Капитан ушел. Француз с Володей уединились в уголке салона. Я, чтобы им не мешать, вышел на палубу. Беседовали они довольно долго, затем секонд проводил гостя к ученым.
Потом я узнал, что Лунин и Суворов подтвердили мнение капитана о том, что «Лолита» вряд ли могла успеть зайти ещё куда-нибудь после острова Моран до того, как её по неведомой причине покинула команда, иначе бы мы с нею разминулись в океане.
— А тебя о чём он допрашивал? — спросил я у Володи.
— Да всё об этом втором суденышке, что виднелось на горизонте, когда я впервые заметил «Лолиту». Чего оно его так заинтересовало? Далеко ли оно было от «Лолиты», в какую сторону направлялось, быстро ли ушло? Пустяки всякие. Пошли обедать, а то кэп всыплет за опоздание.
Мы отыскали на палубе француза и поспешили в кают-компанию, где всё уже давно томились в ожидании. Володя представил гостя.
Негр — капитан буксира торжественно восседал рядом с Аркадием Платоновичем, явно весьма польщенный таким уважением и честью.
Гастон Рузе раскланялся, сел рядом с секондом и только потянулся за селедкой, поданной на закуску, как вдруг попугай, словно обрадовавшись его появлению, громче обычного выкрикнул загадочную фразу.

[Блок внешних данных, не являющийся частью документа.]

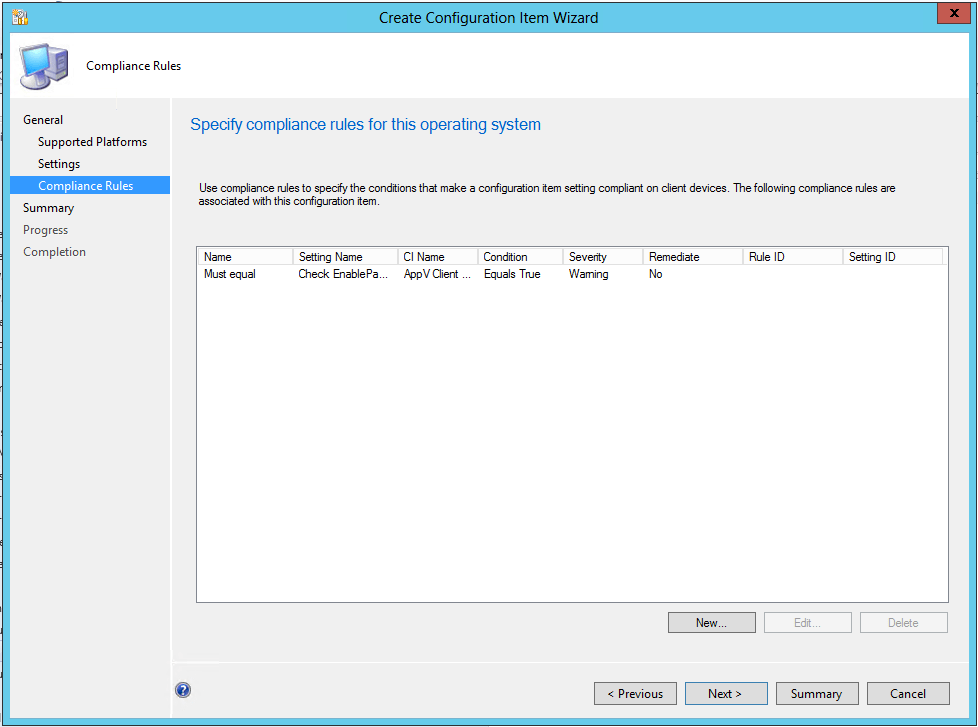
Task: Cancel the Create Configuration Item Wizard
Action: coord(907,693)
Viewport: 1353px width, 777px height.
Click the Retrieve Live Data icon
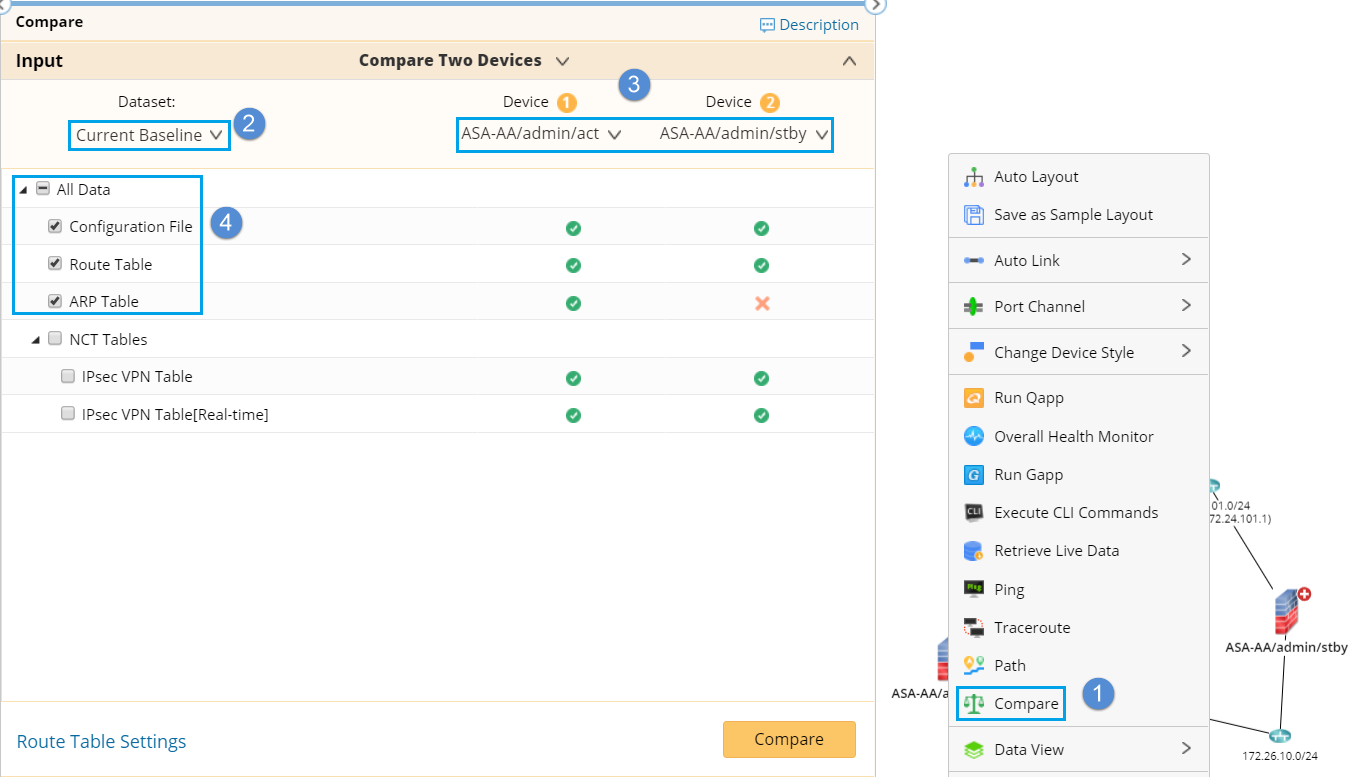click(973, 551)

Инспектор удивленно посмотрел на попугая, потом постепенно веселеющим взглядом на нас — и расхохотался.
— Вы поняли, что он говорит? — спросил Волоши
— Конечно!
— Наконец-то! — облегченно пробасил Макаров. — А то мы все извелись в догадках, что же без конца повторяет проклятая птица. На каком языке она говорит!
— На полинезийском, — ответил инспектор, с трудом сдерживая смех. — На таитянском диалекте.
— А что именно? — с подозрением спросил Влошин.
Инспектор не выдержал и расхохотался вновь.
— О, прошу извинить, — наконец выговорил он. Эта милая птичка, как бы сказать, видимо, большую часть жизни провела в каком-то заведении известного сорта... Назовем его, скажем, пансионом для неблагородных девиц. И, видимо, там она часто слышала и затвердила одно весьма недвусмысленное предложение. Я никак не решаюсь повторить его при дамах.
Когда Володя перевел слова француза, посуда на столах зазвенела от общего дружного хохота, как во время хорошего шторма.